2.8m of outstanding student debt recorded in 2016

Orla Dwyer

[dropcap]College[/dropcap] grant overpayments worth €2.8m were left outstanding at the end of 2016, Credit:SUSI.ie

College grant overpayments worth €2.8m were left outstanding at the end of 2016, according to a City of Dublin Education and Training Board report.

This includes €1.6m paid incorrectly by Student Universal Support Ireland (SUSI) during that year. SUSI is the grant scheme in Ireland for eligible college students.

The City of Dublin Education and Training Board (CTEB) operates SUSI on behalf of the Department of Education and the figures were contained in their 2016 financial statement.

“Under current student grant legislation, all student grant overpayments are liable to be repaid and SUSI implements a flexible repayment policy with repayment instalment amounts and terms that are designed to be a student-friendly as possible,” said spokesperson for SUSI media group Alan Murphy.

The overpayments mainly occurred in low-value sums in 2016, according to the CTEB.

In SUSI’s first year of operation in 2012, €3.7m was wrongly paid to 1,200 students in higher education mainly in amounts of around €3,000. Only 100 of the mistakenly paid students agreed to repay the money. The mishap was written off by SUSI in 2015.

The outstanding amounts for the period to the end of 2016 is around 0.4 per cent of SUSI’s grant spend for the 2016/2017 academic year, according to the latest update on overpayments.

WHAT THE EXERCISE ASKS = Continue the article about SUSI grant overpayments from the point where it stops.

(Stored data)

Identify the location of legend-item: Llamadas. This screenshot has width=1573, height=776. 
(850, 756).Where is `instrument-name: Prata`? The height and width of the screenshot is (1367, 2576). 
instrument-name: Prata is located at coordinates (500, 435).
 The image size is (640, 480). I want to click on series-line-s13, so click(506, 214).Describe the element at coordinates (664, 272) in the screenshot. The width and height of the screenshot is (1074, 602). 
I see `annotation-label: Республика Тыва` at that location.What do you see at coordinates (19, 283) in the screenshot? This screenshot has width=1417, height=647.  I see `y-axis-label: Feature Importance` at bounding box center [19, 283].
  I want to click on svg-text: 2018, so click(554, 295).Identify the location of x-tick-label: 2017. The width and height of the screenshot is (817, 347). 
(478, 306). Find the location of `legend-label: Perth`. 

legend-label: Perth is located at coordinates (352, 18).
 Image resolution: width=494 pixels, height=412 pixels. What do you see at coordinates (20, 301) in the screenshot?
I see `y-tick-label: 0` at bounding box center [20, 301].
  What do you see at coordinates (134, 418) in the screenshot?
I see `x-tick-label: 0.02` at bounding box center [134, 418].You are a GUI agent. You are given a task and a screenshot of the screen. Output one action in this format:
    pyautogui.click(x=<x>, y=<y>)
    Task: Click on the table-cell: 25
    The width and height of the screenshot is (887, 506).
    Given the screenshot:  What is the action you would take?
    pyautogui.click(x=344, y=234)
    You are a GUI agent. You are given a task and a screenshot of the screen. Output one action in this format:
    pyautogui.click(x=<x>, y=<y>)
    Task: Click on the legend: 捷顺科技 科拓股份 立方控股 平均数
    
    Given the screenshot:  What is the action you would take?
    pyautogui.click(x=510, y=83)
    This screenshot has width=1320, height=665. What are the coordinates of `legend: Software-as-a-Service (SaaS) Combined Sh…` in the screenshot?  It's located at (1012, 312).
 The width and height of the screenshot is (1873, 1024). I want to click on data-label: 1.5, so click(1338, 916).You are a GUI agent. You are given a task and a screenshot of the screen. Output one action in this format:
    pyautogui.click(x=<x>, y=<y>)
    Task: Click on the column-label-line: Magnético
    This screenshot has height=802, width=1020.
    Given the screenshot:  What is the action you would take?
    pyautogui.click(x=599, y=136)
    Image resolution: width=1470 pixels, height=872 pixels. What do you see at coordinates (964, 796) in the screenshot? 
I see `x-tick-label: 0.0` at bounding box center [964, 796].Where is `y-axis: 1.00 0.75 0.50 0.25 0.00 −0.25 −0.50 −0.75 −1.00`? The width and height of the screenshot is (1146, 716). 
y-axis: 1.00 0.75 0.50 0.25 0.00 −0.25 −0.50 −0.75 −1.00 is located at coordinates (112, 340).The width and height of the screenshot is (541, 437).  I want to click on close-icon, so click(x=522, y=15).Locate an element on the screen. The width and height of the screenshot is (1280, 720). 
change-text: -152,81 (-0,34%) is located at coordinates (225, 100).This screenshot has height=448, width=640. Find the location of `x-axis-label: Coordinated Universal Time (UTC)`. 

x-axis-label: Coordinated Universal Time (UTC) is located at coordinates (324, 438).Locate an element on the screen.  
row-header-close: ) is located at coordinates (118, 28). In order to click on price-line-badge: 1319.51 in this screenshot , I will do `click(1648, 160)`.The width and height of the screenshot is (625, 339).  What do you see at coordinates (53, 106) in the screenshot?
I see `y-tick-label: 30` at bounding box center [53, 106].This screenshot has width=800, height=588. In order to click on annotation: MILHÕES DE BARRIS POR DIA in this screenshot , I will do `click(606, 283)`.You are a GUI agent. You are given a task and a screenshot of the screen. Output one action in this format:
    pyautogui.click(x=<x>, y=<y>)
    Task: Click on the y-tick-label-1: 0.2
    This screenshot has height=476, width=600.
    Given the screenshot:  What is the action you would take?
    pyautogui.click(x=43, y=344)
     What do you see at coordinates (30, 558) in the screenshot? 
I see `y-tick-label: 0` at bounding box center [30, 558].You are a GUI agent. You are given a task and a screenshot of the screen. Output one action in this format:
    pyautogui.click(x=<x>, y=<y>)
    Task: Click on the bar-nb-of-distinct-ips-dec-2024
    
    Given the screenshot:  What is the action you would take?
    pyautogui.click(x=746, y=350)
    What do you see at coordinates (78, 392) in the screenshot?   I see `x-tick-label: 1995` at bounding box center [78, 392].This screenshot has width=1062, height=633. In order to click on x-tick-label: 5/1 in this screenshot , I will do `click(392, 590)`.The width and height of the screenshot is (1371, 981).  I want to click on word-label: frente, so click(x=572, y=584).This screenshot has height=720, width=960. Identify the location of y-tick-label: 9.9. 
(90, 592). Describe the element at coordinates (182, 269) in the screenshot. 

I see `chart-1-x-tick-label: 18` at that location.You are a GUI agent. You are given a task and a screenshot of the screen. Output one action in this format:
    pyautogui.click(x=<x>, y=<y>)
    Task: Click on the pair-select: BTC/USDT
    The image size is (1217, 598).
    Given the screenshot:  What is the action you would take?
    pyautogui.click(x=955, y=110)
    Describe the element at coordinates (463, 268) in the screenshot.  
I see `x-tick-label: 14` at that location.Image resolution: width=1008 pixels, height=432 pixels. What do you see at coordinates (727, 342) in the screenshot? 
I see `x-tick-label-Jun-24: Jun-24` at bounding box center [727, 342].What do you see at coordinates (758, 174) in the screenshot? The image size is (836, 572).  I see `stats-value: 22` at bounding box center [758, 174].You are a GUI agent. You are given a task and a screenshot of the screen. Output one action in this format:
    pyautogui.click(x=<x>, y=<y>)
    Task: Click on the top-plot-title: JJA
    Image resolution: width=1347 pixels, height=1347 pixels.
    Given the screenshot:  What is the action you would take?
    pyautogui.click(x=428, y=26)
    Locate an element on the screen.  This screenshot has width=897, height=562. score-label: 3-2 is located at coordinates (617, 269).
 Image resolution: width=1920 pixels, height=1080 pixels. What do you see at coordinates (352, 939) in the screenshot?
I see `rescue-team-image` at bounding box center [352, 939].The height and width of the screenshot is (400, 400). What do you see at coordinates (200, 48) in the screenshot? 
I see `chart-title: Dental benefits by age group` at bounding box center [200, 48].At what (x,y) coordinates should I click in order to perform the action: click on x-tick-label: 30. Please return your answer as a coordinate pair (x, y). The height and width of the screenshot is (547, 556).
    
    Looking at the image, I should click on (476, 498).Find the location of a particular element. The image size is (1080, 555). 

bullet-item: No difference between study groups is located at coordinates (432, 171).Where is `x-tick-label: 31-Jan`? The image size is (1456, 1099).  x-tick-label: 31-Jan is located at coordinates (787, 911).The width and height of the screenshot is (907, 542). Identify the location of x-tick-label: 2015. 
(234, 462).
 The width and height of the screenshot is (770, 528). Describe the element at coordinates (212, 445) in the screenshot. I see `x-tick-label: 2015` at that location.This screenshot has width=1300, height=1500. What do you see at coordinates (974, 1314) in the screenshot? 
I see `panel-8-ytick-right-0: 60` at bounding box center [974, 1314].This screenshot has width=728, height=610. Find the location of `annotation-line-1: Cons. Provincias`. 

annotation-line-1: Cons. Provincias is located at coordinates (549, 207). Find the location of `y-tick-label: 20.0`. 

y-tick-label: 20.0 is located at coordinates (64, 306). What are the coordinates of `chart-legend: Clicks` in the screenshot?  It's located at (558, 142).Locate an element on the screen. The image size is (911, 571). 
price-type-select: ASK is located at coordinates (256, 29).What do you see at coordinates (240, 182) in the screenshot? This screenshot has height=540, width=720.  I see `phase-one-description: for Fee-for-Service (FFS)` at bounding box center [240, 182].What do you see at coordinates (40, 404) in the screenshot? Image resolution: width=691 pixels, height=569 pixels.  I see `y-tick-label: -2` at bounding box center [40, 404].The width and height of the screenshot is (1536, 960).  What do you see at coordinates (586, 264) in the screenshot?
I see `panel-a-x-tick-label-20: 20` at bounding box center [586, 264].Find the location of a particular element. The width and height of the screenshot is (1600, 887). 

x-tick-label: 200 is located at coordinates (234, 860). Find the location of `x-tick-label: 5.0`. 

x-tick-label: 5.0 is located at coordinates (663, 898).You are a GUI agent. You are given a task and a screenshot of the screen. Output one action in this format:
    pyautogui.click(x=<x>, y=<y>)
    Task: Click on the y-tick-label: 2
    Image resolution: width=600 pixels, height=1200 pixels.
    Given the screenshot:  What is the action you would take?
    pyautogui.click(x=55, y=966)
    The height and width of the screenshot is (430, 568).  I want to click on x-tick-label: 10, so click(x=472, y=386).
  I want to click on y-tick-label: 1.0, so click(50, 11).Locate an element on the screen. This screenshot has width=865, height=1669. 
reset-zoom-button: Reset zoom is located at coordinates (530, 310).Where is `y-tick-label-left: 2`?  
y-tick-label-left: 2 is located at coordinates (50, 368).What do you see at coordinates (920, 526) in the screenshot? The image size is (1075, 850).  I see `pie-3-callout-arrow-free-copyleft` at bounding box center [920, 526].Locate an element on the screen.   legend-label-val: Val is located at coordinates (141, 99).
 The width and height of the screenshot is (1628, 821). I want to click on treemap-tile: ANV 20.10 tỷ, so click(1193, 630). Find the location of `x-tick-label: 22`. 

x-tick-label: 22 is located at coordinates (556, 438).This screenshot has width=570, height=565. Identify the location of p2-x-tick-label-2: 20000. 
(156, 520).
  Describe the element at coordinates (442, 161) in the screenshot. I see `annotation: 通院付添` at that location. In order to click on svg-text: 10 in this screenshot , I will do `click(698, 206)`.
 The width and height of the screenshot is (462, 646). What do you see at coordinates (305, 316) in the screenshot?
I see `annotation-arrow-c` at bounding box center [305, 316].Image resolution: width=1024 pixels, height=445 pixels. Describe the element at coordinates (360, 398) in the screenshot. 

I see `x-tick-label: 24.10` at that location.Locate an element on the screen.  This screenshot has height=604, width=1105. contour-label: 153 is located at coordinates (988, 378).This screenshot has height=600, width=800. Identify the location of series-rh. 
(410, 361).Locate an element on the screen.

ANSWER TO THIS PROBLEM =
“Most other grant overpayments arise where students withdraw, defer or otherwise cease to attend their courses for whatever reason,” Murphy said.

“In 2016, college fee refunds accounted for more than 25 per cent of the overpayments reported,” Murphy added.

Other higher education grants include the ESF student assistance fund. It’s funded in part by Dáil Éireann and the European Social Fund.

83 per cent of students applying for the ESF Fund in DCU also applied to SUSI for either fees or maintenance. 63 per cent of students are financially dependent on parents/guardians while 25 per cent include summer savings from employment.

These statistics are from the 2016/2017 academic year and are based on 1100 applicants to the ESF in DCU.

Alternative options for third-level education funding such as a student loan scheme have been criticised in the past by the Union of Students Ireland (USI) and other organisations.